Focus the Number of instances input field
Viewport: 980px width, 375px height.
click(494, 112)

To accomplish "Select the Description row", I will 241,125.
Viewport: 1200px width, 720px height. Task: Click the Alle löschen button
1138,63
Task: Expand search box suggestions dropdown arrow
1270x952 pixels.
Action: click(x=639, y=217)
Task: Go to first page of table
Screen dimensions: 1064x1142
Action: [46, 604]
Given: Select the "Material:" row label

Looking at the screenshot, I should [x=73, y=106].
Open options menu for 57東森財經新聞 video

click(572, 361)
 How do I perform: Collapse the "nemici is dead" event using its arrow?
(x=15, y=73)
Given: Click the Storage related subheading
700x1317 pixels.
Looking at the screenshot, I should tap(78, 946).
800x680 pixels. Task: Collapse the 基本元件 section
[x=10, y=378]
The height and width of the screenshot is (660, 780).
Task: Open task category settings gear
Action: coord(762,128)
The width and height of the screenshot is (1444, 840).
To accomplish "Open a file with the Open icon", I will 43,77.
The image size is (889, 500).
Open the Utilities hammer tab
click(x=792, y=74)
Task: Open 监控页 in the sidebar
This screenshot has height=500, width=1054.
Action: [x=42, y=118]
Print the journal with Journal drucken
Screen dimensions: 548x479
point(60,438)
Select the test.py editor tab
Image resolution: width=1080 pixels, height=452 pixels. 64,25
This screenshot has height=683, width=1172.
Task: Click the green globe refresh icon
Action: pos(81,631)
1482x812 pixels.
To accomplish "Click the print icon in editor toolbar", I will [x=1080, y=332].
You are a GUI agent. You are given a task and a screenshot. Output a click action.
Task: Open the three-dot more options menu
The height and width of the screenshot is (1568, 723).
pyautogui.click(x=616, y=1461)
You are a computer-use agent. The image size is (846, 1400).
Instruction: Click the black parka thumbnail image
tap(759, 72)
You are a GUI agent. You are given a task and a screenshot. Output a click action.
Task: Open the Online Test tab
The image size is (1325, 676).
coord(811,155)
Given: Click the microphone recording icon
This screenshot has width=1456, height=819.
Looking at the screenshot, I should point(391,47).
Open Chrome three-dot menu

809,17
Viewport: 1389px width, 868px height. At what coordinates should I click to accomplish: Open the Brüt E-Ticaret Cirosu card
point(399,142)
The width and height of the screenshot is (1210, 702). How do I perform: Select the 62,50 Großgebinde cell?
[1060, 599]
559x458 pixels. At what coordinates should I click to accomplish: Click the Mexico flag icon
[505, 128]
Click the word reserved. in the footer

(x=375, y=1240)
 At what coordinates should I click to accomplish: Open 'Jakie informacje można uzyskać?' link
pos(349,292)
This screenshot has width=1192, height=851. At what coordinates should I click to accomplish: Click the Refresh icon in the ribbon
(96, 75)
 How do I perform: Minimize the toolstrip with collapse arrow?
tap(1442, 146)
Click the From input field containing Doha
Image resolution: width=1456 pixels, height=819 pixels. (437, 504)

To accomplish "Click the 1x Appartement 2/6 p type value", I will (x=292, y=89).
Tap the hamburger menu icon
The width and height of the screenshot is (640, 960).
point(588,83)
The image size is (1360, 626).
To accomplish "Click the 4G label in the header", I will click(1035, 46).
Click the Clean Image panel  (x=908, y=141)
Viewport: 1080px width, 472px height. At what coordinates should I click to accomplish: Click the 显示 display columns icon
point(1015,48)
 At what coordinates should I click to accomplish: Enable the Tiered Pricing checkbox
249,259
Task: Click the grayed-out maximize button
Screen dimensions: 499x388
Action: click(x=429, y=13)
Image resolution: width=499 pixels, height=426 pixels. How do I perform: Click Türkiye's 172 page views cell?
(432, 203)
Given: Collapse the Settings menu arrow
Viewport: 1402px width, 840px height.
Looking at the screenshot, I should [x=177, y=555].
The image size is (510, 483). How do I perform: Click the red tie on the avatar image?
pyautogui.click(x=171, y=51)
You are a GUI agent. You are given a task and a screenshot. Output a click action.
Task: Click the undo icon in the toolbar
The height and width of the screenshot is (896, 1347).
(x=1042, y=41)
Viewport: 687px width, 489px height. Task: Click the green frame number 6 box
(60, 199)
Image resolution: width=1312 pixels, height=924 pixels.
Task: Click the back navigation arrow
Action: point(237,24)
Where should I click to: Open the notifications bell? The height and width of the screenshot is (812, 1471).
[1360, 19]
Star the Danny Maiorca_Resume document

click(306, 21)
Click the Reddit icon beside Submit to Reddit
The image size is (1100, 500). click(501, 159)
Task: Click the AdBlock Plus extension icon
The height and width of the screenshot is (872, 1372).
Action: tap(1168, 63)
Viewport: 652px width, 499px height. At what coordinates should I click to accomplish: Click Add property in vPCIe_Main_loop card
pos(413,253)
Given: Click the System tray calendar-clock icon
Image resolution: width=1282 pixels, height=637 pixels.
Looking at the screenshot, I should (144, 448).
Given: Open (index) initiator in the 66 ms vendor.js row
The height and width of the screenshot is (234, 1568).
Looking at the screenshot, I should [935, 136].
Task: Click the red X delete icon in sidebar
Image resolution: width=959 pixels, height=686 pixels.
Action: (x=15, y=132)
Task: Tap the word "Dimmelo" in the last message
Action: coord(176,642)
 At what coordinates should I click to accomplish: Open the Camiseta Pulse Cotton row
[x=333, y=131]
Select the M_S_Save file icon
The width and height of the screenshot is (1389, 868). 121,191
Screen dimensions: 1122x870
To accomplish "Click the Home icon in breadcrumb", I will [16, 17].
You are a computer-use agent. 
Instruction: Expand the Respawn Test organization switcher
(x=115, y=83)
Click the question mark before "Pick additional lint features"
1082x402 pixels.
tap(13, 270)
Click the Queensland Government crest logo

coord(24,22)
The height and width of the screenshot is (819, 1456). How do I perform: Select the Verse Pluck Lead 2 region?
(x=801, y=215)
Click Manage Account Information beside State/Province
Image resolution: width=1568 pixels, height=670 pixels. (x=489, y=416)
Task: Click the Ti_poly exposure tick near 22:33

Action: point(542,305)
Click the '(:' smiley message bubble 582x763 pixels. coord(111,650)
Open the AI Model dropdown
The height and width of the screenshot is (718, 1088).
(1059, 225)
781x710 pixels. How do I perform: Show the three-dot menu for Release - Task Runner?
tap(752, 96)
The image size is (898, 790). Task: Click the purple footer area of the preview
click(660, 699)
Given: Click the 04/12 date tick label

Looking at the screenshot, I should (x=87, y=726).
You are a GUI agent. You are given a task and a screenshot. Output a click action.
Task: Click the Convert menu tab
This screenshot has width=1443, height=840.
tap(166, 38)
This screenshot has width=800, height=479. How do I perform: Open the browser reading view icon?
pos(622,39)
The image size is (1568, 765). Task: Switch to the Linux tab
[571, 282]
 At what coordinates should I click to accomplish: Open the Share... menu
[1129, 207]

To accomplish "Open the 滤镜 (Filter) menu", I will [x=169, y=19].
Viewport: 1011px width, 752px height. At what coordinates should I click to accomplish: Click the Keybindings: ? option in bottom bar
====================
## SHORT EXERCISE
Return all of the rows above unchanged, reproducing each one character for character.

## WRITTEN RESPONSE
Focus the Number of instances input field
Viewport: 980px width, 375px height.
click(494, 112)

To accomplish "Select the Description row", I will 241,125.
Viewport: 1200px width, 720px height. Task: Click the Alle löschen button
1138,63
Task: Expand search box suggestions dropdown arrow
1270x952 pixels.
Action: click(x=639, y=217)
Task: Go to first page of table
Screen dimensions: 1064x1142
Action: [46, 604]
Given: Select the "Material:" row label

Looking at the screenshot, I should [x=73, y=106].
Open options menu for 57東森財經新聞 video

click(572, 361)
 How do I perform: Collapse the "nemici is dead" event using its arrow?
(x=15, y=73)
Given: Click the Storage related subheading
700x1317 pixels.
Looking at the screenshot, I should tap(78, 946).
800x680 pixels. Task: Collapse the 基本元件 section
[x=10, y=378]
The height and width of the screenshot is (660, 780).
Task: Open task category settings gear
Action: coord(762,128)
The width and height of the screenshot is (1444, 840).
To accomplish "Open a file with the Open icon", I will 43,77.
The image size is (889, 500).
Open the Utilities hammer tab
click(x=792, y=74)
Task: Open 监控页 in the sidebar
This screenshot has height=500, width=1054.
Action: [x=42, y=118]
Print the journal with Journal drucken
Screen dimensions: 548x479
point(60,438)
Select the test.py editor tab
Image resolution: width=1080 pixels, height=452 pixels. 64,25
This screenshot has height=683, width=1172.
Task: Click the green globe refresh icon
Action: pos(81,631)
1482x812 pixels.
To accomplish "Click the print icon in editor toolbar", I will [x=1080, y=332].
You are a GUI agent. You are given a task and a screenshot. Output a click action.
Task: Open the three-dot more options menu
The height and width of the screenshot is (1568, 723).
pyautogui.click(x=616, y=1461)
You are a computer-use agent. The image size is (846, 1400).
Instruction: Click the black parka thumbnail image
tap(759, 72)
You are a GUI agent. You are given a task and a screenshot. Output a click action.
Task: Open the Online Test tab
The image size is (1325, 676).
coord(811,155)
Given: Click the microphone recording icon
This screenshot has width=1456, height=819.
Looking at the screenshot, I should point(391,47).
Open Chrome three-dot menu

809,17
Viewport: 1389px width, 868px height. At what coordinates should I click to accomplish: Open the Brüt E-Ticaret Cirosu card
point(399,142)
The width and height of the screenshot is (1210, 702). How do I perform: Select the 62,50 Großgebinde cell?
[1060, 599]
559x458 pixels. At what coordinates should I click to accomplish: Click the Mexico flag icon
[505, 128]
Click the word reserved. in the footer

(x=375, y=1240)
 At what coordinates should I click to accomplish: Open 'Jakie informacje można uzyskać?' link
pos(349,292)
This screenshot has width=1192, height=851. At what coordinates should I click to accomplish: Click the Refresh icon in the ribbon
(96, 75)
 How do I perform: Minimize the toolstrip with collapse arrow?
tap(1442, 146)
Click the From input field containing Doha
Image resolution: width=1456 pixels, height=819 pixels. (437, 504)

To accomplish "Click the 1x Appartement 2/6 p type value", I will (x=292, y=89).
Tap the hamburger menu icon
The width and height of the screenshot is (640, 960).
point(588,83)
The image size is (1360, 626).
To accomplish "Click the 4G label in the header", I will click(1035, 46).
Click the Clean Image panel  (x=908, y=141)
Viewport: 1080px width, 472px height. At what coordinates should I click to accomplish: Click the 显示 display columns icon
point(1015,48)
 At what coordinates should I click to accomplish: Enable the Tiered Pricing checkbox
249,259
Task: Click the grayed-out maximize button
Screen dimensions: 499x388
Action: click(x=429, y=13)
Image resolution: width=499 pixels, height=426 pixels. How do I perform: Click Türkiye's 172 page views cell?
(432, 203)
Given: Collapse the Settings menu arrow
Viewport: 1402px width, 840px height.
Looking at the screenshot, I should [x=177, y=555].
The image size is (510, 483). How do I perform: Click the red tie on the avatar image?
pyautogui.click(x=171, y=51)
You are a GUI agent. You are given a task and a screenshot. Output a click action.
Task: Click the undo icon in the toolbar
The height and width of the screenshot is (896, 1347).
(x=1042, y=41)
Viewport: 687px width, 489px height. Task: Click the green frame number 6 box
(60, 199)
Image resolution: width=1312 pixels, height=924 pixels.
Task: Click the back navigation arrow
Action: point(237,24)
Where should I click to: Open the notifications bell? The height and width of the screenshot is (812, 1471).
[1360, 19]
Star the Danny Maiorca_Resume document

click(306, 21)
Click the Reddit icon beside Submit to Reddit
The image size is (1100, 500). click(501, 159)
Task: Click the AdBlock Plus extension icon
The height and width of the screenshot is (872, 1372).
Action: tap(1168, 63)
Viewport: 652px width, 499px height. At what coordinates should I click to accomplish: Click Add property in vPCIe_Main_loop card
pos(413,253)
Given: Click the System tray calendar-clock icon
Image resolution: width=1282 pixels, height=637 pixels.
Looking at the screenshot, I should (144, 448).
Given: Open (index) initiator in the 66 ms vendor.js row
The height and width of the screenshot is (234, 1568).
Looking at the screenshot, I should [935, 136].
Task: Click the red X delete icon in sidebar
Image resolution: width=959 pixels, height=686 pixels.
Action: (x=15, y=132)
Task: Tap the word "Dimmelo" in the last message
Action: coord(176,642)
 At what coordinates should I click to accomplish: Open the Camiseta Pulse Cotton row
[x=333, y=131]
Select the M_S_Save file icon
The width and height of the screenshot is (1389, 868). 121,191
Screen dimensions: 1122x870
To accomplish "Click the Home icon in breadcrumb", I will [16, 17].
You are a computer-use agent. 
Instruction: Expand the Respawn Test organization switcher
(x=115, y=83)
Click the question mark before "Pick additional lint features"
1082x402 pixels.
tap(13, 270)
Click the Queensland Government crest logo

coord(24,22)
The height and width of the screenshot is (819, 1456). How do I perform: Select the Verse Pluck Lead 2 region?
(x=801, y=215)
Click Manage Account Information beside State/Province
Image resolution: width=1568 pixels, height=670 pixels. (x=489, y=416)
Task: Click the Ti_poly exposure tick near 22:33

Action: point(542,305)
Click the '(:' smiley message bubble 582x763 pixels. coord(111,650)
Open the AI Model dropdown
The height and width of the screenshot is (718, 1088).
(1059, 225)
781x710 pixels. How do I perform: Show the three-dot menu for Release - Task Runner?
tap(752, 96)
The image size is (898, 790). Task: Click the purple footer area of the preview
click(660, 699)
Given: Click the 04/12 date tick label

Looking at the screenshot, I should (x=87, y=726).
You are a GUI agent. You are given a task and a screenshot. Output a click action.
Task: Click the Convert menu tab
This screenshot has width=1443, height=840.
tap(166, 38)
This screenshot has width=800, height=479. How do I perform: Open the browser reading view icon?
pos(622,39)
The image size is (1568, 765). Task: Switch to the Linux tab
[571, 282]
 At what coordinates should I click to accomplish: Open the Share... menu
[1129, 207]

To accomplish "Open the 滤镜 (Filter) menu", I will [x=169, y=19].
Viewport: 1011px width, 752px height. At what coordinates should I click to accomplish: Click the Keybindings: ? option in bottom bar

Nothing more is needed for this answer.